_Task to complete_:
Copy exactly the stretch of data below from the line with "Grundausbildungen (480, 242)" through the line with "[Pinterest] (243, 2043)", including both of those lines.

Stored data
========
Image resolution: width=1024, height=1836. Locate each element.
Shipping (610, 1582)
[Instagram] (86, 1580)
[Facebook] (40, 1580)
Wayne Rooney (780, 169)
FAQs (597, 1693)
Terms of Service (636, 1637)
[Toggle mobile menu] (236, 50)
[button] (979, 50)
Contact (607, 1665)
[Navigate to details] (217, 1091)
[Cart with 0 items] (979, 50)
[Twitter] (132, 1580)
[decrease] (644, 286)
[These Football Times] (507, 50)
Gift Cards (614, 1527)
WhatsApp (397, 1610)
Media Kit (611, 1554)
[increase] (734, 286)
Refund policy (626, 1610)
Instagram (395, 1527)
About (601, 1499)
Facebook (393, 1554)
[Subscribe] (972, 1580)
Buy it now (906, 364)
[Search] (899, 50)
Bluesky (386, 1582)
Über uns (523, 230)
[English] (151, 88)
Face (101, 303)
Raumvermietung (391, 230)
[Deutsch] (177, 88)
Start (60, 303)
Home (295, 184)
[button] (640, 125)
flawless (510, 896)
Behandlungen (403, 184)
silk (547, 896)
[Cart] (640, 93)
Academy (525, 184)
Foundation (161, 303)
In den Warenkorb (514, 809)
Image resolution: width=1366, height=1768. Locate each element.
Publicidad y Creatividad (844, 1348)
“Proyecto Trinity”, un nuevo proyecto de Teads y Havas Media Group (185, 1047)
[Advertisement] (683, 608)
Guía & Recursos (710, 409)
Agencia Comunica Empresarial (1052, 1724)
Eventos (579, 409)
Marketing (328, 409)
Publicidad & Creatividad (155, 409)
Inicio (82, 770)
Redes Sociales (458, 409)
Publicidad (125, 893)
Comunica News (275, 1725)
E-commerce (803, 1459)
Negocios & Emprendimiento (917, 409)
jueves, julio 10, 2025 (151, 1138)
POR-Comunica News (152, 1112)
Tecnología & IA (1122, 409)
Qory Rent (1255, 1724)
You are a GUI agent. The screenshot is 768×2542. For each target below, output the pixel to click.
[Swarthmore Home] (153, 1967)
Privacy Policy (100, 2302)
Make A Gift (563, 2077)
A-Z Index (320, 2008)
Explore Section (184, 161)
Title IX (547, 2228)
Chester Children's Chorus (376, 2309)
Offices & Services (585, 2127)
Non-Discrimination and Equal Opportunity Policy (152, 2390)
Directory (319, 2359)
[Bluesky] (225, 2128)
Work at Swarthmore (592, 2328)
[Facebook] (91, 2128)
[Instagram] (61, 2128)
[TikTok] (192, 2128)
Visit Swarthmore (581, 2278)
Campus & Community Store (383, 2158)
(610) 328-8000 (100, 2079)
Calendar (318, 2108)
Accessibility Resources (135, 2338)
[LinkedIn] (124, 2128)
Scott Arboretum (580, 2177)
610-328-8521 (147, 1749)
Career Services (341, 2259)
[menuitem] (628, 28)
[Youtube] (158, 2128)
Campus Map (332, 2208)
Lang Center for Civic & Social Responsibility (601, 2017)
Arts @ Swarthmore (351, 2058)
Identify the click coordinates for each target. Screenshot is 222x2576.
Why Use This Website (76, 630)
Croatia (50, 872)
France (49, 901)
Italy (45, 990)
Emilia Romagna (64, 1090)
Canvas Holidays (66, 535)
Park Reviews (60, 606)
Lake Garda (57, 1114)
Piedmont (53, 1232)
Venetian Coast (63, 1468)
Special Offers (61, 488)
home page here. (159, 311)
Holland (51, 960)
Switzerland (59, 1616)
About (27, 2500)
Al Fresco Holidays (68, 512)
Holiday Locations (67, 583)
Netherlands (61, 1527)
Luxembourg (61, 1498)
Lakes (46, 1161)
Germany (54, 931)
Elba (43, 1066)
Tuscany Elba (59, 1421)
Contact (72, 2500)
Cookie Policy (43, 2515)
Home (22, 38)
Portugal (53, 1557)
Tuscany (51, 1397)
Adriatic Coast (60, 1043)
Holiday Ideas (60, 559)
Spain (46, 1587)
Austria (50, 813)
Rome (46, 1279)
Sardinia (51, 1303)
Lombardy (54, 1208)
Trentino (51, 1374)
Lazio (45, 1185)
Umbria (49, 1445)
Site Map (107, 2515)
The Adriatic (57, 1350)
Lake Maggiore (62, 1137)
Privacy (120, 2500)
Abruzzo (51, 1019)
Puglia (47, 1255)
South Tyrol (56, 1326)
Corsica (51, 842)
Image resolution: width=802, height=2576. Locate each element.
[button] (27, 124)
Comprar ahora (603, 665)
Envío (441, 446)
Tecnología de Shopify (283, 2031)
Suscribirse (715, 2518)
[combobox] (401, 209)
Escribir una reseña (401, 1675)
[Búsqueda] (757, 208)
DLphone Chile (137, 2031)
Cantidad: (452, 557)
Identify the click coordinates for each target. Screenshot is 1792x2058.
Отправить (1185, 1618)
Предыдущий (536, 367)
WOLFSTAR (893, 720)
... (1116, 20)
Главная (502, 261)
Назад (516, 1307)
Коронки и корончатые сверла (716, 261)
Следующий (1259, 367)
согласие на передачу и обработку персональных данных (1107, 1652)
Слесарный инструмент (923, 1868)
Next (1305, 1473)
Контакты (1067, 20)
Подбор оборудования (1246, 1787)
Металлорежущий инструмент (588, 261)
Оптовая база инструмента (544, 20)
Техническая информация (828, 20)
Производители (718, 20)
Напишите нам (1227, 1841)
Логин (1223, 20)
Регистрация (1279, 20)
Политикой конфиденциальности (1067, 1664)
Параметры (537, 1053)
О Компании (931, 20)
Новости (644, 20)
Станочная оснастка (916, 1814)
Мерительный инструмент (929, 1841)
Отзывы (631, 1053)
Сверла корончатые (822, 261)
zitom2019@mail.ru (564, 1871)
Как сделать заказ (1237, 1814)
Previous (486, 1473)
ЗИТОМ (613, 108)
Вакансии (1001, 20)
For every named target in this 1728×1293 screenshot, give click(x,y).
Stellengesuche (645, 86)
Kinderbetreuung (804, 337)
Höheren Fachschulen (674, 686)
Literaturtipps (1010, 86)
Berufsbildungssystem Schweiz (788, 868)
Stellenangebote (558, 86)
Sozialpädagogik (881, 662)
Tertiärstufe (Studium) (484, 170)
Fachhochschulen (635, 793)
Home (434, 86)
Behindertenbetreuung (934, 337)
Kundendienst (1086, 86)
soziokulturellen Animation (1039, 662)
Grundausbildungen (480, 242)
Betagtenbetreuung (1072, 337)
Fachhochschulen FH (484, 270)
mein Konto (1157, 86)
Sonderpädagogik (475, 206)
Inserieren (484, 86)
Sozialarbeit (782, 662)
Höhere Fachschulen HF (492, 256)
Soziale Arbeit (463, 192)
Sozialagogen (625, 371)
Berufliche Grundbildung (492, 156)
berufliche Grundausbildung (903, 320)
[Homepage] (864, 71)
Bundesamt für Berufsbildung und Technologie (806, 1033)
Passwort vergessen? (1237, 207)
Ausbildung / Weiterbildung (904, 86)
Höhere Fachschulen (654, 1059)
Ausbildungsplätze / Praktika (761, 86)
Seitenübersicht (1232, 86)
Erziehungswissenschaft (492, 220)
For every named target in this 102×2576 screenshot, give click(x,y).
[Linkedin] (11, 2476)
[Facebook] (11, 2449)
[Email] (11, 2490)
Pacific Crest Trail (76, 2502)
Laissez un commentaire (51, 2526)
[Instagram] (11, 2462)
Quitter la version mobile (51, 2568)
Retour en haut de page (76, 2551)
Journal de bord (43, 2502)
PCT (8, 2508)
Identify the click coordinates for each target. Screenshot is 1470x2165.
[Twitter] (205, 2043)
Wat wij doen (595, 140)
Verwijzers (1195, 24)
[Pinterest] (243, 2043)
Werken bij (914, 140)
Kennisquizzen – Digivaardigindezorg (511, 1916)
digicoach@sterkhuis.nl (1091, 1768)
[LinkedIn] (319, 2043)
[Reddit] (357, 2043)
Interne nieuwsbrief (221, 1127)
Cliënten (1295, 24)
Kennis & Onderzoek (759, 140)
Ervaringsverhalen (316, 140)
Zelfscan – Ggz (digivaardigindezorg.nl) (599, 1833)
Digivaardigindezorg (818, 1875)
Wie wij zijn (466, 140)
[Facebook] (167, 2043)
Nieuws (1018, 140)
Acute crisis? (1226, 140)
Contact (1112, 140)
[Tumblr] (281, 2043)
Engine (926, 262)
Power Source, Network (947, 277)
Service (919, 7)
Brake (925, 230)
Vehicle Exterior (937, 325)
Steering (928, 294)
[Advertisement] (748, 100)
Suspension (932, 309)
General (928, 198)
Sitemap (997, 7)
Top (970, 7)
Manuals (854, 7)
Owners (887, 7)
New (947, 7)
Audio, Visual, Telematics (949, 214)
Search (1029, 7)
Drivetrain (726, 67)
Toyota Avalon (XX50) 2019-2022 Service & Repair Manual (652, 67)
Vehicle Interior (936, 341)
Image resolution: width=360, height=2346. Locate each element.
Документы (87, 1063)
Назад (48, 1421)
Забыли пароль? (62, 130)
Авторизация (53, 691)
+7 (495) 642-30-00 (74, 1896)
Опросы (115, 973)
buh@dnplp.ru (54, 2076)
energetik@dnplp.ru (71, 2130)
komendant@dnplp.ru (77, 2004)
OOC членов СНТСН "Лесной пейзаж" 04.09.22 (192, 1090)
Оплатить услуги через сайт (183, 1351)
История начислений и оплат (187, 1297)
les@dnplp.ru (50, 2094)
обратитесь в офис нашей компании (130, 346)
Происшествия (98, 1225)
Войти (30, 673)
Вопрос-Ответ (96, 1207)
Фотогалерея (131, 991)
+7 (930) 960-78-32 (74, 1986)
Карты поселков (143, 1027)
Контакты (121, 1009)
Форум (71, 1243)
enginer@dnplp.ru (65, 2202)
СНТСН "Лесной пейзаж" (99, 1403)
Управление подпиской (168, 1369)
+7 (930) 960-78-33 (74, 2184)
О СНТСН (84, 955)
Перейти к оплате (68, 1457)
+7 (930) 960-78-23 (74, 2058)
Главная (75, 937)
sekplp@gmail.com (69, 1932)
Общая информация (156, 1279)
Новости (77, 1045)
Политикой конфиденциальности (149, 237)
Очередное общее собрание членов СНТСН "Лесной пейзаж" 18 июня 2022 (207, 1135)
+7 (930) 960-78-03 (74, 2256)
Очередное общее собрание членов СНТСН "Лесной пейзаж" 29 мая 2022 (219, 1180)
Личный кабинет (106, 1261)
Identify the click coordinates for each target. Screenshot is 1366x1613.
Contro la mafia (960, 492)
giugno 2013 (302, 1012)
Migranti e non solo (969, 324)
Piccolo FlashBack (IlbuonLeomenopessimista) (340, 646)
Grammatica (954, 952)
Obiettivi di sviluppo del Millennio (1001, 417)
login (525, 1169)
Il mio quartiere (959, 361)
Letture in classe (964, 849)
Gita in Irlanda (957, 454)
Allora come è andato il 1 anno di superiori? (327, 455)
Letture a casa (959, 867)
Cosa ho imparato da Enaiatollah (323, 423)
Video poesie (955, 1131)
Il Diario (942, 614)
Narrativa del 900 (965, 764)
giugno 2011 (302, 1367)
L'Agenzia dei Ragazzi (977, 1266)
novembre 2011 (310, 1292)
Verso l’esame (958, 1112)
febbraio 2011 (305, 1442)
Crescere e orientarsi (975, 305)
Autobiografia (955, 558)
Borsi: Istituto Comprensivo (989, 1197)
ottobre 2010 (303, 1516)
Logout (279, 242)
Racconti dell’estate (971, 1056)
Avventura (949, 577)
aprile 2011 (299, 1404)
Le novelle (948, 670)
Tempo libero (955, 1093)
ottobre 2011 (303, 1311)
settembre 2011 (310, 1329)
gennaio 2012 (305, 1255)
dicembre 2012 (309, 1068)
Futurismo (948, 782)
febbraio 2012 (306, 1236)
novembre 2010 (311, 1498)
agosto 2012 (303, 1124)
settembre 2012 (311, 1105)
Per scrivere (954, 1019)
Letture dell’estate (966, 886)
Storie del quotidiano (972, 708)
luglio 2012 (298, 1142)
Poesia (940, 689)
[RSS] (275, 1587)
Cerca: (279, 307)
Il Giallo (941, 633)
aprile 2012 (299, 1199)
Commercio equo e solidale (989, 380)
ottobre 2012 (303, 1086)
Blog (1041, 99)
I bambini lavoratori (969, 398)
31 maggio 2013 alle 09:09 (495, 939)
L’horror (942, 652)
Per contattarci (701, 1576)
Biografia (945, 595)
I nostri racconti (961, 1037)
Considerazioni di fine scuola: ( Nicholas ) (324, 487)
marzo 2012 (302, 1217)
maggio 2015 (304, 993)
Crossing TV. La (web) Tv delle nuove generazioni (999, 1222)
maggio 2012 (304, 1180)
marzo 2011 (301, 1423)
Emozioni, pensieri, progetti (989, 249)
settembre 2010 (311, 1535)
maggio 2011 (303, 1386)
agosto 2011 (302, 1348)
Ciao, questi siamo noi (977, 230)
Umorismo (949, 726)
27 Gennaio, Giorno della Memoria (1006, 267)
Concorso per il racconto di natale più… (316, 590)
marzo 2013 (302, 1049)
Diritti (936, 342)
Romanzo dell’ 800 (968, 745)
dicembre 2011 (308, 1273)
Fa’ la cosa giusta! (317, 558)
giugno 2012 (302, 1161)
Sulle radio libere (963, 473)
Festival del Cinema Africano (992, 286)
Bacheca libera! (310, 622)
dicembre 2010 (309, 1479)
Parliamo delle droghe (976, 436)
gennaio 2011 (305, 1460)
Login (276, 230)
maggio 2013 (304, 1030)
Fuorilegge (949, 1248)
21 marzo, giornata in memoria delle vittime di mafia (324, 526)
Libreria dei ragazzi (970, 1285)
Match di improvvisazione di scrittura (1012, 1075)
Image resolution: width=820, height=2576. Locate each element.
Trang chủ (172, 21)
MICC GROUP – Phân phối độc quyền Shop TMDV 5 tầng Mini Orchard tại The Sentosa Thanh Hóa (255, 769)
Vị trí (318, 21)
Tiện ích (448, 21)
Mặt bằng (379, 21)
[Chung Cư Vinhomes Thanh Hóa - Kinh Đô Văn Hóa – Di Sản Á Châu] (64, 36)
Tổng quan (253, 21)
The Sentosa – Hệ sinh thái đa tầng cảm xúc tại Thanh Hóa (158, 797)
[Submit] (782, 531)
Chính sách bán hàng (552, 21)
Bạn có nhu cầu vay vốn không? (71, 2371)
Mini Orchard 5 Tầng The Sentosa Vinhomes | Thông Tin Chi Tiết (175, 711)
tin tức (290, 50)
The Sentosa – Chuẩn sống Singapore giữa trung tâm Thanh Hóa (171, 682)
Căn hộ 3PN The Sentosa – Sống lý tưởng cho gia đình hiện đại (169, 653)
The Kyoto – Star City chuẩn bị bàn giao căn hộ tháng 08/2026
========
_Completed exercise_:
Grundausbildungen (480, 242)
Betagtenbetreuung (1072, 337)
Fachhochschulen FH (484, 270)
mein Konto (1157, 86)
Sonderpädagogik (475, 206)
Inserieren (484, 86)
Sozialarbeit (782, 662)
Höhere Fachschulen HF (492, 256)
Soziale Arbeit (463, 192)
Sozialagogen (625, 371)
Berufliche Grundbildung (492, 156)
berufliche Grundausbildung (903, 320)
[Homepage] (864, 71)
Bundesamt für Berufsbildung und Technologie (806, 1033)
Passwort vergessen? (1237, 207)
Ausbildung / Weiterbildung (904, 86)
Höhere Fachschulen (654, 1059)
Ausbildungsplätze / Praktika (761, 86)
Seitenübersicht (1232, 86)
Erziehungswissenschaft (492, 220)
For every named target in this 102×2576 screenshot, give click(x,y).
[Linkedin] (11, 2476)
[Facebook] (11, 2449)
[Email] (11, 2490)
Pacific Crest Trail (76, 2502)
Laissez un commentaire (51, 2526)
[Instagram] (11, 2462)
Quitter la version mobile (51, 2568)
Retour en haut de page (76, 2551)
Journal de bord (43, 2502)
PCT (8, 2508)
Identify the click coordinates for each target. Screenshot is 1470x2165.
[Twitter] (205, 2043)
Wat wij doen (595, 140)
Verwijzers (1195, 24)
[Pinterest] (243, 2043)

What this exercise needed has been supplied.